Central Music Festival will be featuring Guy Davis and Fabrizio Poggi at The Elks on Oct. 12th. The show is being touted as an homage to Sonny & Brownie, as reflected in Davis’ and Poggi’s latest collaboration Sonny Brownie’s Last Train – A Look Back at Brownie McGhee and Sonny Terry.                                photo submitted

Central Music Festival will be featuring Guy Davis and Fabrizio Poggi at The Elks on Oct. 12th. The show is being touted as an homage to Sonny & Brownie, as reflected in Davis’ and Poggi’s latest collaboration Sonny Brownie’s Last Train – A Look Back at Brownie McGhee and Sonny Terry. photo submitted

Guy Davis and Fabrizio Poggi perform at The Elks on Oct. 12th

Show features tunes from Sonny & Brownies Last Train

Central Music Festival will be featuring none other than the legendary duo of Guy Davis and Fabrizio Poggi at The Elks on Oct. 12th.

The show is being touted as an homage to Sonny & Brownie, as reflected in Davis’ and Poggi’s latest collaboration Sonny & Brownie’s Last TrainA Look Back at Brownie McGhee and Sonny Terry, released in 2017.

“You’re going to hear a good deal from that, and you will also hear some from my Kokomo Kidd CD and some from my Juba Dance CD,” he said during a recent chat of the upcoming show.

Meanwhile, Sonny & Brownie’s Last Train – A Look Back at Brownie McGhee and Sonny Terry, honours those two influential artists, not only on Davis’ career but to musicians around the world.

The CD features the original title track penned by Davis, songs by both Sonny and Brownie, as well as songs known to have been recorded and performed by the duo which were written by their contemporaries such as Libba Cotton and Leadbelly.

“We decided to make it sort of a love letter to Sonny & Brownie.”

It proved a quick recording for Davis.

“I had less than 24 hours in the recording studio, and then I had to go back on the road. Who knew someone was going to nominate it for a Grammy Award?”

Davis has indeed spent his musical life carrying his message of the blues around the world, from the equator to the Arctic Circle. His travels have earned him the title, ‘An Ambassador of the Blues’.

“I was raised north of New York City, and both of my parents were actors and writers,” he said. “And that’s mostly who we had coming by our home – actors and friends from the theatre who were in the entertainment industry.”

His folks got him into piano lessons when he was about eight, but it just didn’t grab him.

“Both of my sisters had to take them, too. I was the first one to quit – I was just bored out of my mind,” he added with a laugh, noting how he wanted to be accomplished on the instrument pretty much right away. “I wanted to play like Fats Waller right away or not at all.

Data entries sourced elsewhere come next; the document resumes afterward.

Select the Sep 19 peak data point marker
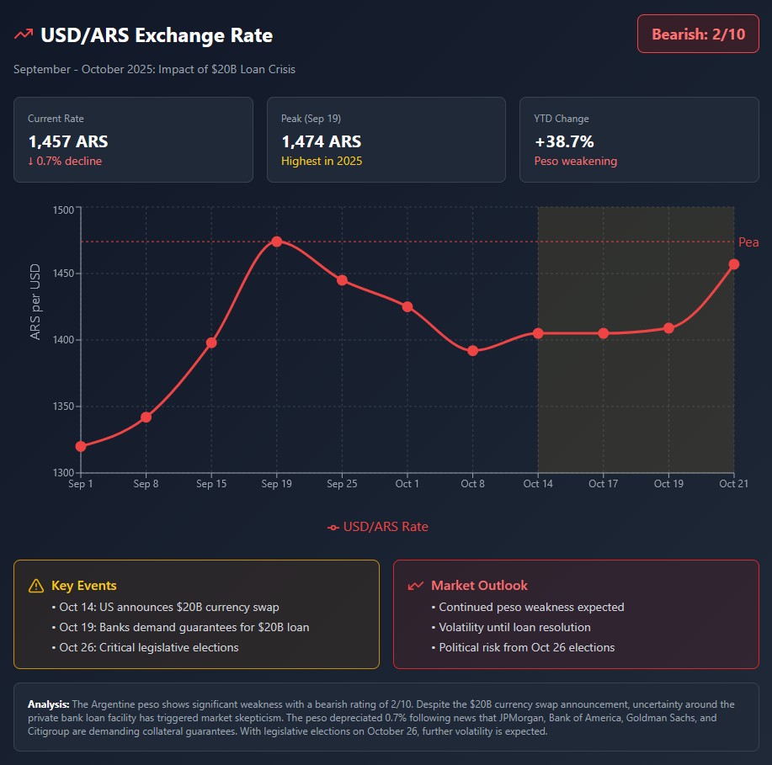This screenshot has width=772, height=765. point(277,241)
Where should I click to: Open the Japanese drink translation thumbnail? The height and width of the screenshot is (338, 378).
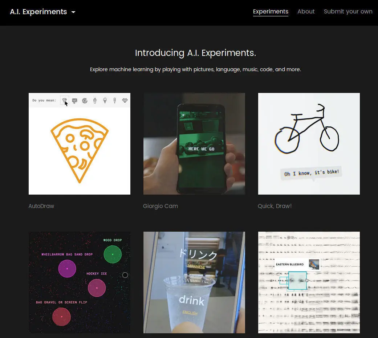point(194,282)
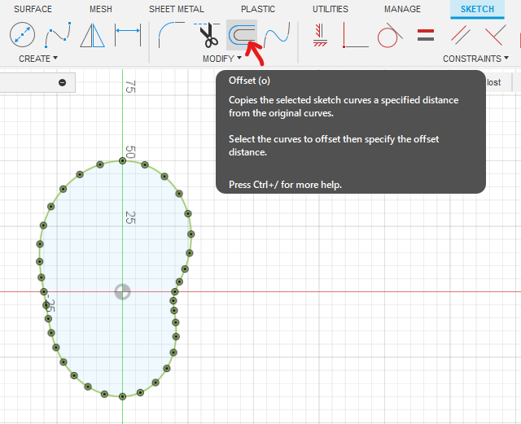Select the fit point spline tool
Viewport: 521px width, 424px height.
point(58,36)
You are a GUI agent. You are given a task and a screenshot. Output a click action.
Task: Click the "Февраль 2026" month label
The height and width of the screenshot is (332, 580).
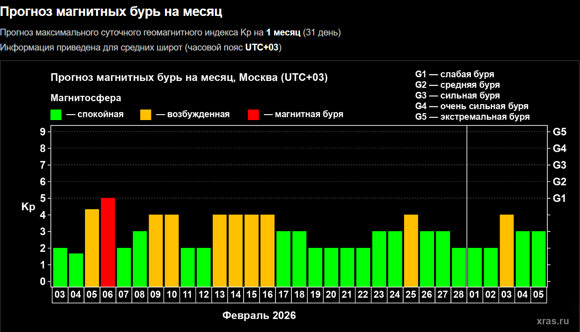(259, 316)
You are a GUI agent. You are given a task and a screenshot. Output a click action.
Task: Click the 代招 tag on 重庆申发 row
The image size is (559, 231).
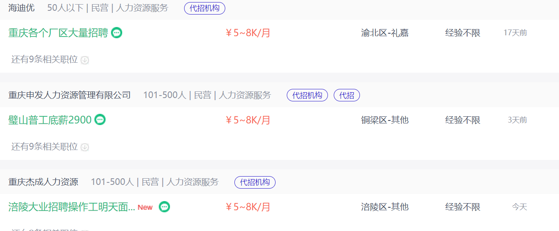pyautogui.click(x=347, y=95)
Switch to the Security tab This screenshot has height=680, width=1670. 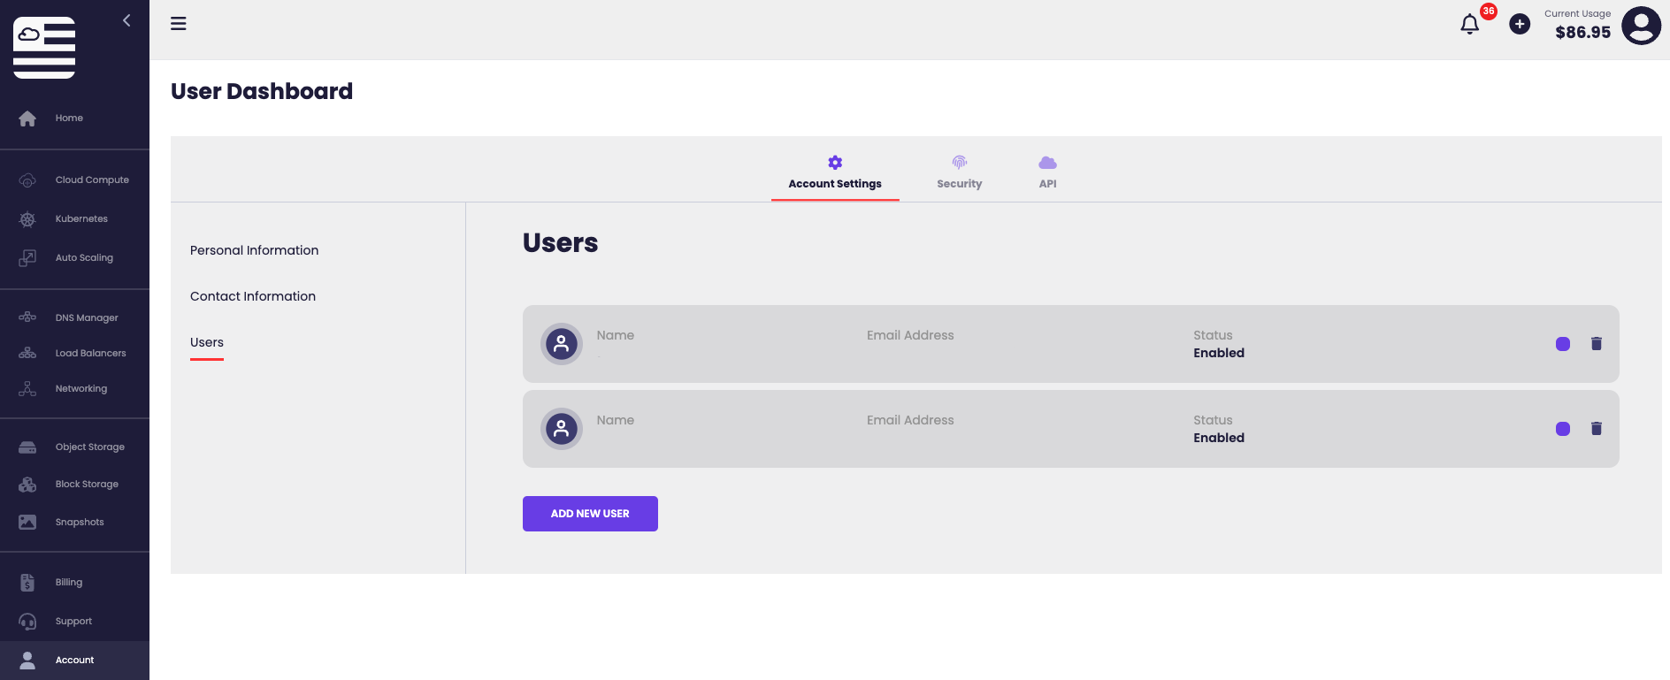pos(959,172)
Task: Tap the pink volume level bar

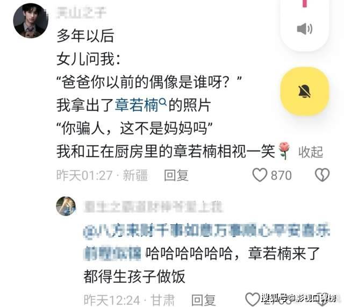Action: 305,3
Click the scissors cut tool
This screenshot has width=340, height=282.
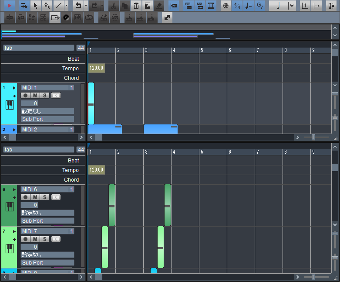113,6
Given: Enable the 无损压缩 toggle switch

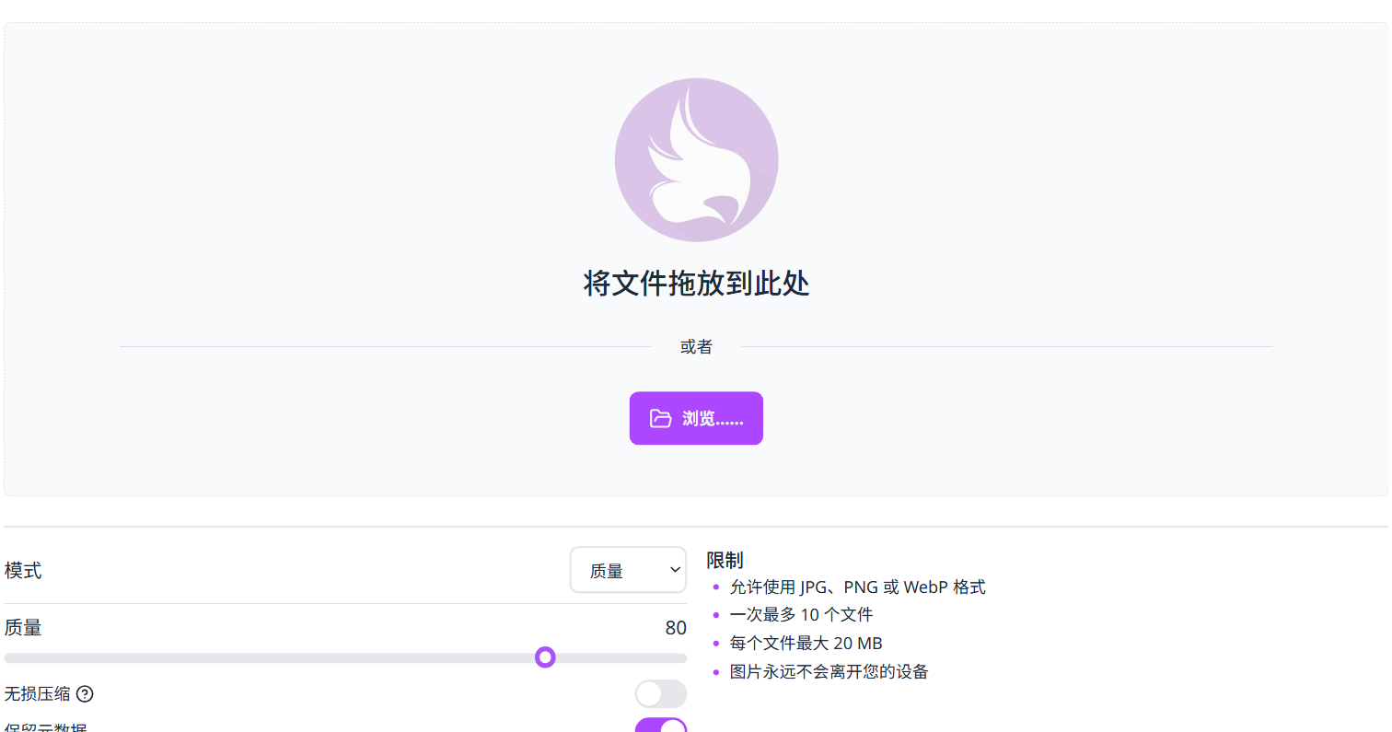Looking at the screenshot, I should pos(661,694).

“We also used to listen to music by Harry Belafonte, and if there was any jazz it was Fats Waller. There wasn’t any blues played in the home, though,” he noted reflectively. “The first people I heard singing the blues were white college boys. I don’t remember how old I was – I was really young. But they were doing something that to my mind now sounds something like Howlin’ Wolf, but I couldn’t tell you at the time what they were playing.

“But I know that when I heard it, not only did it sound good but it sounded familiar,” he said. “It sounded like it was something that was already inside of me and just needed to get unlocked. That was my response to it.”

A bit later, his grandmother came to live with the family.

“They were the same people that the blues came up out of, back at the turn of the 20th century,” he noted of his grandparents. “When I heard their voices and I heard their stories, it was so much about what the blues is all about.

“And my granddad, who I didn’t know very well, was a head man on a team of track liners and spike drivers, so he knew all of these work songs that ultimately became the blues as well. I also remember playing a record of Taj Mahal’s recording of the Track liner’s song, and when it was over, my grandmother sang two more verses of it that weren’t on the record,” he explained. “She knew them from my granddad.

“Music was something natural and organic to me, but I didn’t know that I could make a living at it,” he said. Then back in about 1980 or 81, he auditioned for a gig with a nightclub band in Greenwich Village.

It was during this time that a real taste for show biz was sparked, too.

“I wasn’t getting a lot of money at this club, but I was learning my craft as an entertainer. And eventually, music gigs came along.”

His 1995 debut, Stomp Down the Rider, indeed marked the arrival of a major talent.

As his career unfolded, a gift for acting also surfaced. His one-man play, The Adventures of Fishy Waters: In Bed With the Blues, premiered off Broadway in the ‘90s and has since been released as a double CD.

“Not only do I love it, but it’s what I’m supposed to be doing,” he said of singing, playing and recording. “My feet are walking the path that they are supposed to be on. And as a musician, I get to tell stories.